*** Text excerpt ***

This past year the Nuru Education Program had initiated many different projects based on research of school baselines we conducted when we first arrived. It was apparent that school facilities were in very poor condition and one of the projects we started was to help schools renovate or build classrooms. Based on a priority point system we instituted, we began and finished construction at Keborui and St. Josephs’s. If you recall though from our new strategic direction (blog from March 8th) we are no longer going to continue such programs because of the high costs of constructing classrooms and the unlikelihood of these programs being able to scale or be sustainable. The research is also not overwhelming that these kinds of interventions lead to the type of outcomes we are seeking based on such a heavy investment.

*** Provided records ***

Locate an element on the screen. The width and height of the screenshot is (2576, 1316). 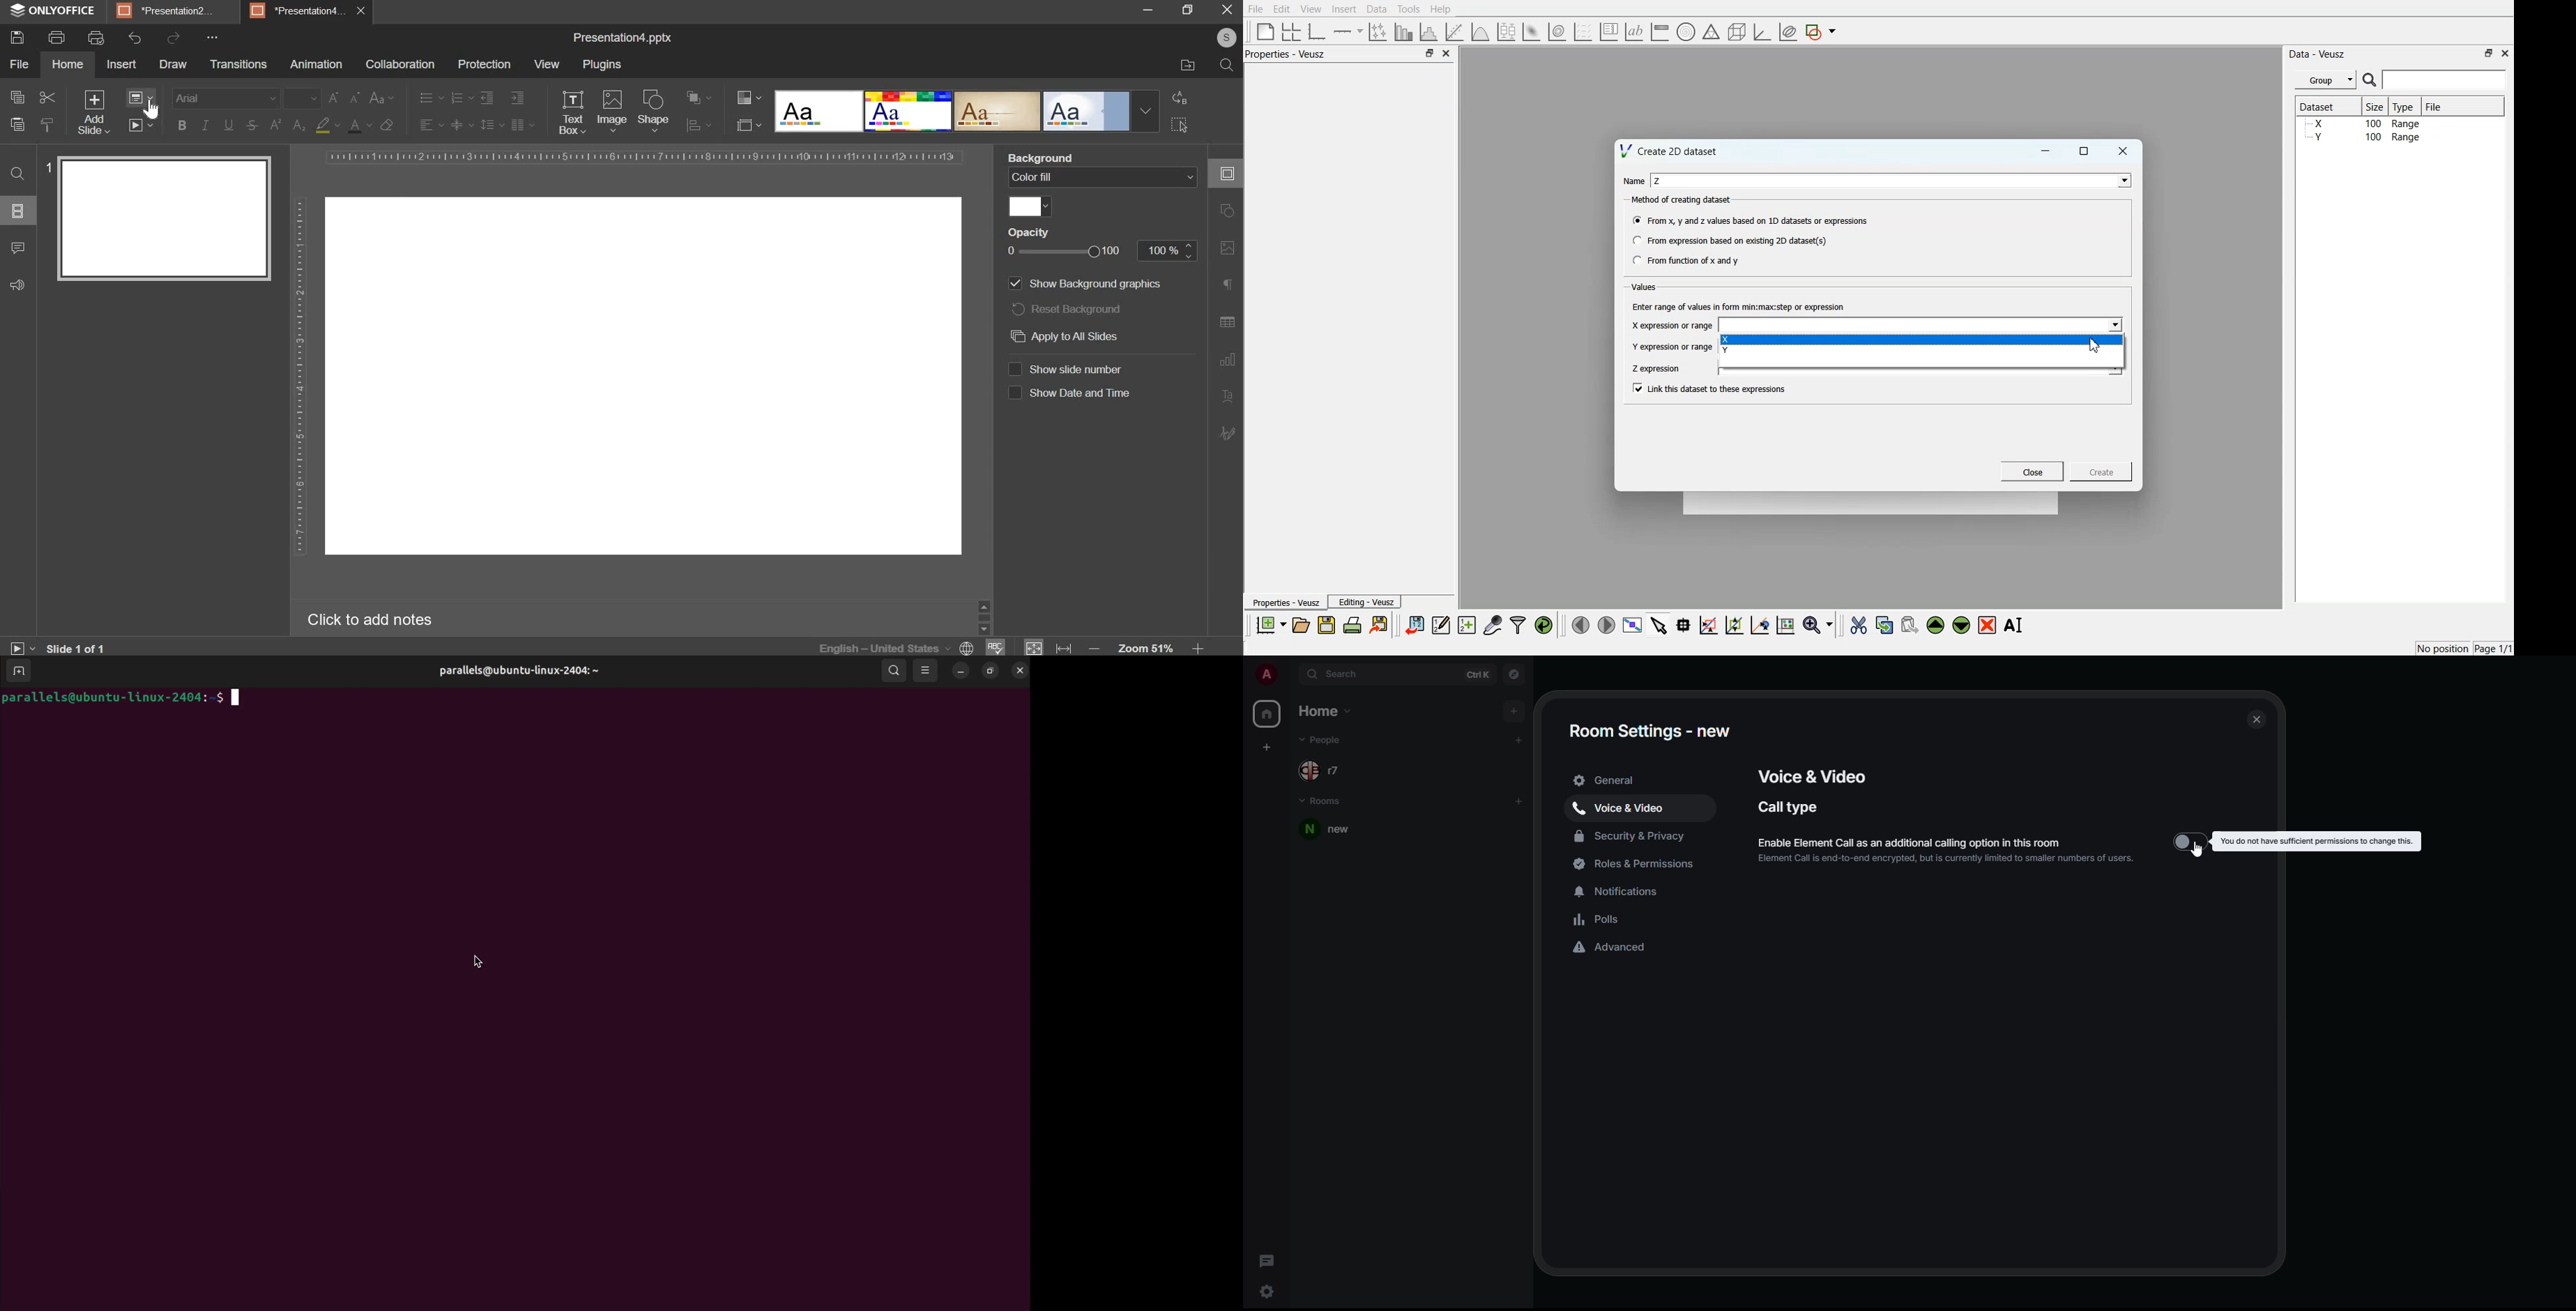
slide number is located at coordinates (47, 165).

***
*** Provided records ***

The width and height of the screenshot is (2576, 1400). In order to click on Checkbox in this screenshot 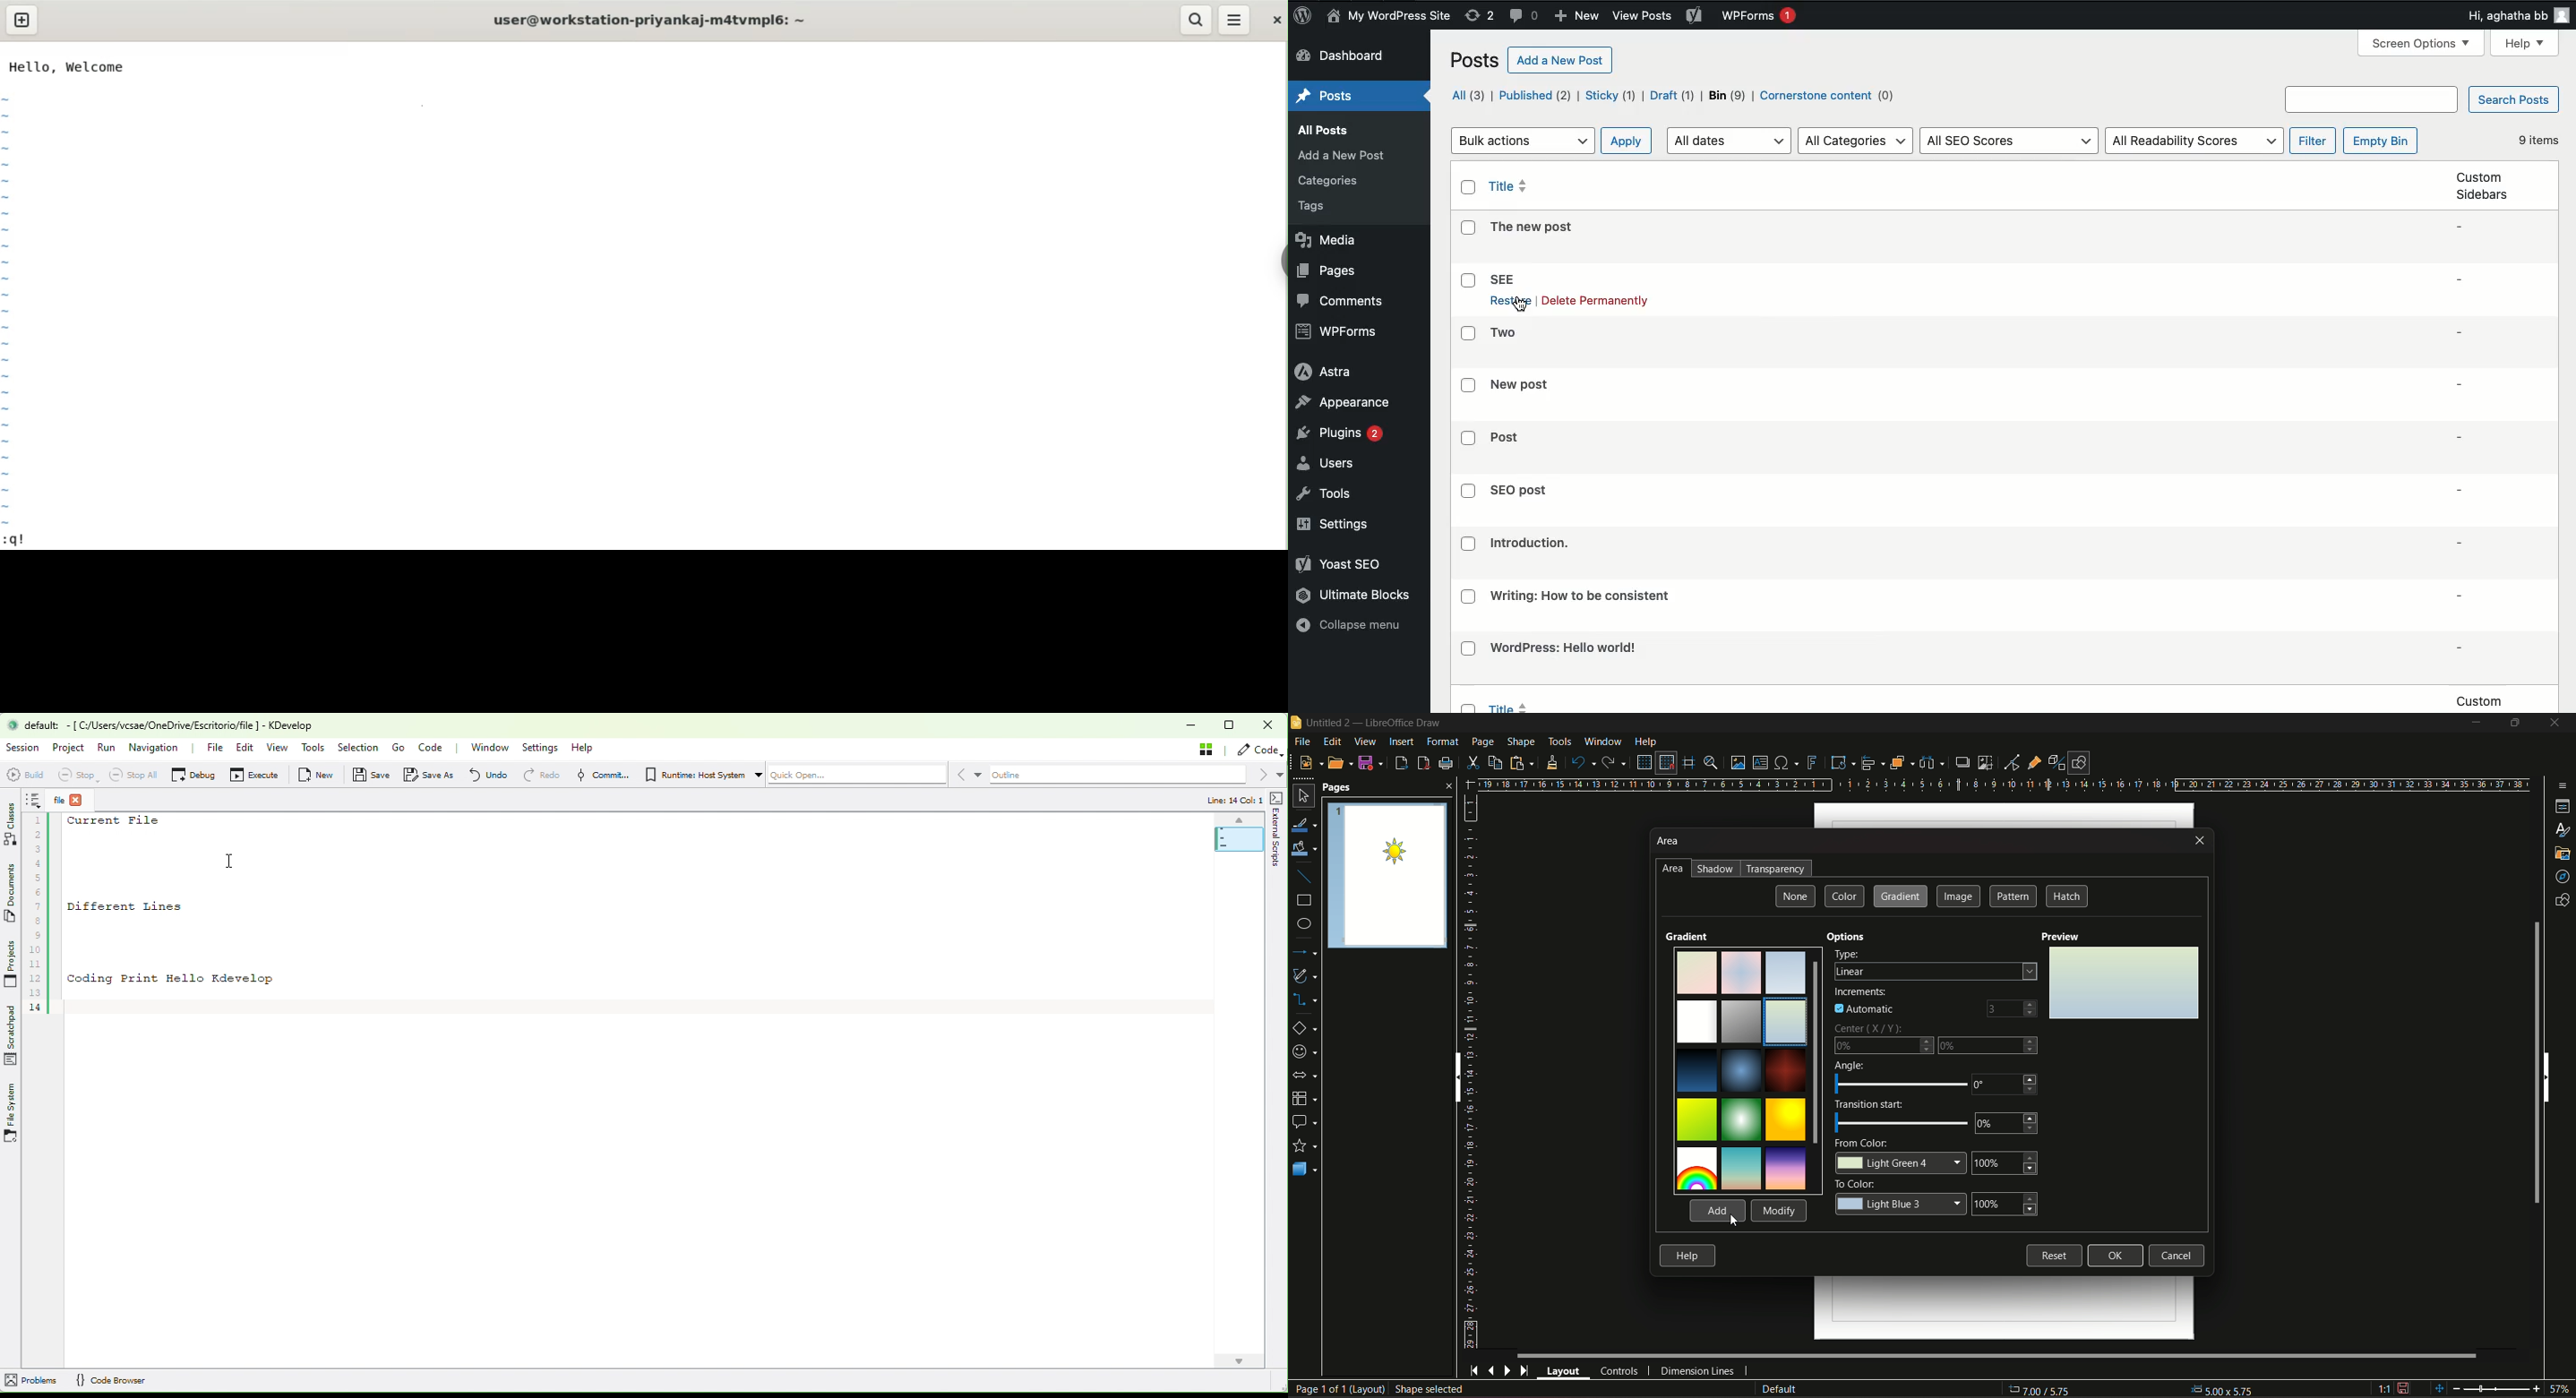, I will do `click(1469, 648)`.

***

== Problems to work on ==
a) Answer each question using the Nuru Education Program excerpt.
(i) What condition were school facilities found to be in?
(ii) On what kind of system was the choice of construction projects based?
(iii) What date is given for the blog on the new strategic direction?
b) In the Nuru Education Program excerpt, begin at the words "This past year" and stop after "a heavy investment.". Reproduce that span, substituting "ranking system" for "priority point system".
c) Write the next part of the Nuru Education Program excerpt, starting after its final sentence.
The entries have no connection to the Nuru Education Program excerpt.

== Final answers ==
a)
(i) Very poor condition.
(ii) A priority point system.
(iii) March 8th.

b)
This past year the Nuru Education Program had initiated many different projects based on research of school baselines we conducted when we first arrived. It was apparent that school facilities were in very poor condition and one of the projects we started was to help schools renovate or build classrooms. Based on a ranking system we instituted, we began and finished construction at Keborui and St. Josephs’s. If you recall though from our new strategic direction (blog from March 8th) we are no longer going to continue such programs because of the high costs of constructing classrooms and the unlikelihood of these programs being able to scale or be sustainable. The research is also not overwhelming that these kinds of interventions lead to the type of outcomes we are seeking based on such a heavy investment.

c)
My Reflections:

I was a little shocked that this building was Nuru’s doing and honestly a bit ashamed. There is no doubt these classrooms will benefit St. Joseph Academy and its pupils but it makes me wonder how much more we could have done to benefit schools with the same funds. Though there is evidence that suggests improved school infrastructure helps students in developing countries, there is clearly more research that shows greater benefits for money spent to student achievement when schools are provided more textbooks and school materials; or as I shared in the last blog, there is more impact to investing in female education. This project is definitely a lessons learned for me about where to invest Nuru’s resources for future interventions (not to say we will never to do construction projects again for they may sometimes be necessary). A benefit of this kind of project, however, is the kind of buy-in we can gain from the community. The people in the communities see this building and are very appreciative of Nuru’s work in education. It allows us then to proceed with other projects with their support. I found this to be the case as we reached Targwiti Primary School and received full support for our education program and our future direction from the newly arrived sponsor who cited the classrooms as evidence of Nuru’s good work being done in the area.

About Thomas Hong

Leadership Program Director — Thomas has worked in education and leadership development in Afghanistan, Ethiopia, Kenya, India, Mongolia and Uzbekistan. He holds a B.A. in Economics and master’s degree in teaching from the University of Virginia and an MBA in international organizations from the University of Geneva.

Read More Stories of Hope

Because everybody deserves a chance at a better life.

Together, we can help farmers in Africa chart
a path to a better future.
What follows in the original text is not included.